We’re in a seller’s market. Many people who have their homes listed are thinking about the potential profit they’ll make on the sale. But before you start calculating just how much you’re going to pocket after closing once you pay off the balance of your mortgage, you need to consider what your closing costs will be. Sellers can expect to pay up to ten percent of the sales price in fees when closing. While specific fees will vary depending on your location and situation, here’s a breakdown of what typical closing costs are for sellers.
Loan payoff fees
When you sell your home, money from the sale will be paid towards what you still owe on your mortgage. But you should expect the amount to be higher than the actual remaining balance. In some situations, your lender may require you to pay prorated interest for your home loan as a prepayment penalty. You’ll also be required to pay off any home equity loans or lines of credit that you have.
As the seller, you’ll likely pay the commission fees for the real estate agents that worked on the deal — both the buyer’s agent and your agent. While the fees can vary, they are usually about six percent of the sales price. This is split between the agents.

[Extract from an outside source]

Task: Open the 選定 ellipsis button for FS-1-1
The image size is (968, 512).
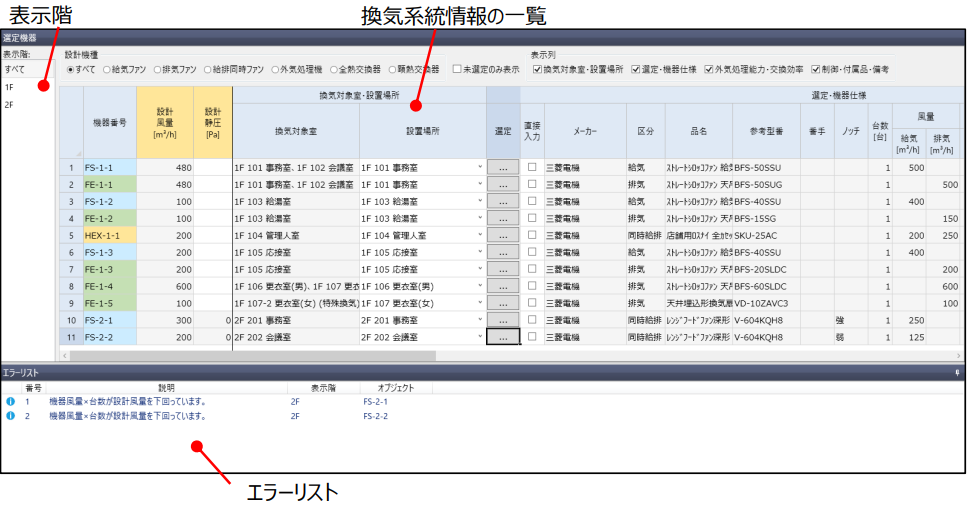Action: point(503,168)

Not all real estate transactions require an attorney. But if you did use an attorney during the sale of your home then you may be paying attorney fees at closing. In some markets, buyers and sellers have different attorneys. In others, the buyer and the seller share an attorney for the transaction. The seller isn’t always responsible for this fee. If you have any questions about attorney fees, how much they are, and who pays them, then talk with your agent.
Title insurance fees
Title insurance helps to protect the buyer in a real estate transaction in case there are any disputes with the title after the sale closes. Sellers typically pay the title insurance fees at closing.
Liens or judgments
If the title search uncovers any liens or judgments against your property, then these will also need to be paid before you can close on the home. Liens stay attached to the property, they do not follow the owner of the property, so they must be satisfied before the sale can proceed.
Taxes and recording fees
As a seller, you’ll be paying transfer taxes when you close. These are imposed by your local or state government to cover the cost of transferring the title from you to the buyer. You must also pay any outstanding property taxes that are due before the sale can be completed.
If the home inspection turned up any issues and you agreed to have these problems repaired, then you’ll need to pay for those repair costs before closing. These can often be paid as a credit to the buyer.
Finally, if your home is part of a homeowners association, then your dues must be paid in full up to the date of closing.